Le crime presque parfait
Le 27 mars 1995 à 8h30 Maurizio Gucci est abattu de quatre balles sur le perron de ses bureaux à Milan. Trois dans le dos, une dans la tête. Patrizia s’empresse alors de virer la nouvelle compagne de Maurizio de leur appartement et vient s’y installer avec ses deux filles. Si les premiers soupçons se portent sur l’ex femme de l’héritier, faute de preuve elle n’est jamais arrêtée. Il faudra attendre deux ans pour que la police confronte enfin la veuve noire. Le tireur s’est vanté de son coup auprès d’un tiers qui prévient la police. Patrizia et ses complices sont alors mis sur écoute et tombent dans les mailles du filet des autorités italiennes. L’une de ses proches, la cartomancienne napolitaine Pina Auriemma et le tueur, Benedetto Ceraulo sont aussi arrêtés le 31 janvier 1997. Sur l’agenda de Patrizia, les enquêteurs découvriront qu’elle avait inscrit à la date du meurtre le mot « Paradis ».
Un furet comme co-détenu
Le procès commence à Milan en juin 1998 et Patrizia clame son innocence, sa tumeur au cerveau lui aurait fait perdre la raison. Si elle n’a pas voulu tuer son ex-mari, elle avoue tout de même avoir versé 200 000 livres à son amie Pina Auriemma qui engagera un tueur à gages. Elle est condamnée à vingt-neuf ans de prison après cinq mois de procès. Une peine réduite à vingt-six ans, après un appel, en 2000. Dans le centre pénitentiaire de San Vittore à Milan, Patrizia veut continuer à être une femme de la haute. Elle paie d’autres prisonnières pour lui faire son ménage, et garde même avec elle un furet prénommé Bambi. Selon la légende, l’animal mourra sous les fesses d’un détenu. En 2011 pour alléger sa peine, la justice italienne lui propose de trouver un travail. Elle refuse. « Je n’ai jamais travaillé de ma vie, je ne vais pas commencer maintenant ». Elle change d’avis trois ans plus tard après avoir trouvé un poste de consultante chez Bozart, une marque de bijoux fantaisie.

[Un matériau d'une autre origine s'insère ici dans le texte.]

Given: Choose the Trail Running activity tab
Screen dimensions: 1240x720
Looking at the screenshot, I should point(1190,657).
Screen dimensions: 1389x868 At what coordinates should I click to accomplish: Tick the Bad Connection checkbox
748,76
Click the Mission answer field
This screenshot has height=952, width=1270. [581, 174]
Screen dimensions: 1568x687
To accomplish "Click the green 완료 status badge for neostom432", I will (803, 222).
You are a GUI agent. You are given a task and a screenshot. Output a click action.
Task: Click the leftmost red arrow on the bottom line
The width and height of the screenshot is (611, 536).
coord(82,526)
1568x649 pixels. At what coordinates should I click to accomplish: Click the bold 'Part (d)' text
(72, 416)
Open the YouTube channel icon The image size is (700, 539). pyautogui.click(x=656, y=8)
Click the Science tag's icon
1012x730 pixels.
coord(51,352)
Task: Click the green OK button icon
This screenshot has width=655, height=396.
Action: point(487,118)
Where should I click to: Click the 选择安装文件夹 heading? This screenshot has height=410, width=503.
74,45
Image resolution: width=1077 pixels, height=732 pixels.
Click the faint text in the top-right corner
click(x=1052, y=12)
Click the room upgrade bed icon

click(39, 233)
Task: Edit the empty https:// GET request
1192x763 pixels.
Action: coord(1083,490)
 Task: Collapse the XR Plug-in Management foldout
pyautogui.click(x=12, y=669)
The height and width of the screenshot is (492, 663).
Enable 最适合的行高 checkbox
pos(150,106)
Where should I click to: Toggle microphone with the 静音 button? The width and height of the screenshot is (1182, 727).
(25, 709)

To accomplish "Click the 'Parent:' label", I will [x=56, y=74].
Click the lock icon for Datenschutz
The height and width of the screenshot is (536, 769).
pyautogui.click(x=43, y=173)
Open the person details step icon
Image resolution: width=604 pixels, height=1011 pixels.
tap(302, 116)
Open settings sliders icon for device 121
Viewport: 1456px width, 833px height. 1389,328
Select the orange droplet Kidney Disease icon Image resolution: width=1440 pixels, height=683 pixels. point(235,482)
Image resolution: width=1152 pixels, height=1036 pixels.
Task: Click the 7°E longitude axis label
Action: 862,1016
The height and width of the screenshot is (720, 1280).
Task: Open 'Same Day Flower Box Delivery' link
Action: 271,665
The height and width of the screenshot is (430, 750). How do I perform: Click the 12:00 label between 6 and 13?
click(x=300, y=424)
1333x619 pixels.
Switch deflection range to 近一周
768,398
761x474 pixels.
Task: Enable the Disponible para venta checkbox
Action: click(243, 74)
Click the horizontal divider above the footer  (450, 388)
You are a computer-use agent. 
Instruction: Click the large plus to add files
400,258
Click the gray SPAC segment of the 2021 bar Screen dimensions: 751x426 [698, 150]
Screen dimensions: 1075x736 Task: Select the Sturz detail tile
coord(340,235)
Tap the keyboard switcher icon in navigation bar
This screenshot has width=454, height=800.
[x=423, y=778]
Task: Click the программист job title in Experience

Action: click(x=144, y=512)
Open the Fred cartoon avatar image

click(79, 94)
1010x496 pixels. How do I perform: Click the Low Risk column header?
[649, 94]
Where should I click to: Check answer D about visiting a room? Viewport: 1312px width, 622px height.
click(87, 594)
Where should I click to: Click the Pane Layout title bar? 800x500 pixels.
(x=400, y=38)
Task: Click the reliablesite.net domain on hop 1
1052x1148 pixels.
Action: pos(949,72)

Quand elle parle de ses années en prison, Patrizia l’évoque comme “son séjour dans la résidence Vittore”. Libérée en octobre 2016 après avoir passé 18 ans derrière les barreaux, elle s’offre immédiatement une virée shopping sur l’équivalent de l’avenue Montaigne à Milan. Interrogée par un journaliste sur les raisons qui l’ont poussé à engager un tueur à gage plutôt que de tuer elle même Maurizio elle répondra : « J’ai une mauvaise vue. J’avais peur de le rater ». À 72 ans aujourd’hui, elle n’a plus de contact avec ses filles qui se sont installées en Suisse. On la voit parfois se balader dans les rues de Milan avec un perroquet sur l’épaule.